** SOURCE DATA **
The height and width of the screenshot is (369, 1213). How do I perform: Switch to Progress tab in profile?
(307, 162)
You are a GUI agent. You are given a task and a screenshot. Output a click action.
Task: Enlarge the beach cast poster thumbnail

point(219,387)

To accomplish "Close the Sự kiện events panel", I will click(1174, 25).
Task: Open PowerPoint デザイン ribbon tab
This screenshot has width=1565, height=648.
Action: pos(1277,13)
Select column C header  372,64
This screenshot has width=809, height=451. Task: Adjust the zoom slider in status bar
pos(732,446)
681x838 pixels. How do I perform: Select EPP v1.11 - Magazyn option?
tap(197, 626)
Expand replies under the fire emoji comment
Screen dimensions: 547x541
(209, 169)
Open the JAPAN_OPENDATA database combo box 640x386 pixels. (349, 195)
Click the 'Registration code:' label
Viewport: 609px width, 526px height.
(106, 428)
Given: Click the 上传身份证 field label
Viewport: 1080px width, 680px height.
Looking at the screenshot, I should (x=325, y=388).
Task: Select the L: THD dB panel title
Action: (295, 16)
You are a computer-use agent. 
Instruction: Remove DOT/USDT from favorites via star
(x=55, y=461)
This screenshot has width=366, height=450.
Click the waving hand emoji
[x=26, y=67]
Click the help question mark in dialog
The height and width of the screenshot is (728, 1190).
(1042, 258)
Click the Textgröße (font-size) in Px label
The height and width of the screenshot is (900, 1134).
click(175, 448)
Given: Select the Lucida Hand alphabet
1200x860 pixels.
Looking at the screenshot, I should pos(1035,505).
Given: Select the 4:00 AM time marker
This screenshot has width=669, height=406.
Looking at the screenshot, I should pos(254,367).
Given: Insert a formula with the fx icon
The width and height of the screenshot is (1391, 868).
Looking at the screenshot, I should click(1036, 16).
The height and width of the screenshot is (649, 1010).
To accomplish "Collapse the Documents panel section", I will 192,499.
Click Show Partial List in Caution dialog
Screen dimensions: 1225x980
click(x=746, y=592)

** PROBLEM STATEMENT **
Every record above must appear again in the answer, unchanged.

** TASK ANSWER **
The height and width of the screenshot is (369, 1213). How do I perform: Switch to Progress tab in profile?
(307, 162)
You are a GUI agent. You are given a task and a screenshot. Output a click action.
Task: Enlarge the beach cast poster thumbnail

point(219,387)

To accomplish "Close the Sự kiện events panel", I will click(1174, 25).
Task: Open PowerPoint デザイン ribbon tab
This screenshot has width=1565, height=648.
Action: pos(1277,13)
Select column C header  372,64
This screenshot has width=809, height=451. Task: Adjust the zoom slider in status bar
pos(732,446)
681x838 pixels. How do I perform: Select EPP v1.11 - Magazyn option?
tap(197, 626)
Expand replies under the fire emoji comment
Screen dimensions: 547x541
(209, 169)
Open the JAPAN_OPENDATA database combo box 640x386 pixels. (349, 195)
Click the 'Registration code:' label
Viewport: 609px width, 526px height.
(106, 428)
Given: Click the 上传身份证 field label
Viewport: 1080px width, 680px height.
Looking at the screenshot, I should (x=325, y=388).
Task: Select the L: THD dB panel title
Action: (295, 16)
You are a computer-use agent. 
Instruction: Remove DOT/USDT from favorites via star
(x=55, y=461)
This screenshot has width=366, height=450.
Click the waving hand emoji
[x=26, y=67]
Click the help question mark in dialog
The height and width of the screenshot is (728, 1190).
(1042, 258)
Click the Textgröße (font-size) in Px label
The height and width of the screenshot is (900, 1134).
click(175, 448)
Given: Select the Lucida Hand alphabet
1200x860 pixels.
Looking at the screenshot, I should pos(1035,505).
Given: Select the 4:00 AM time marker
This screenshot has width=669, height=406.
Looking at the screenshot, I should pos(254,367).
Given: Insert a formula with the fx icon
The width and height of the screenshot is (1391, 868).
Looking at the screenshot, I should click(1036, 16).
The height and width of the screenshot is (649, 1010).
To accomplish "Collapse the Documents panel section", I will 192,499.
Click Show Partial List in Caution dialog
Screen dimensions: 1225x980
click(x=746, y=592)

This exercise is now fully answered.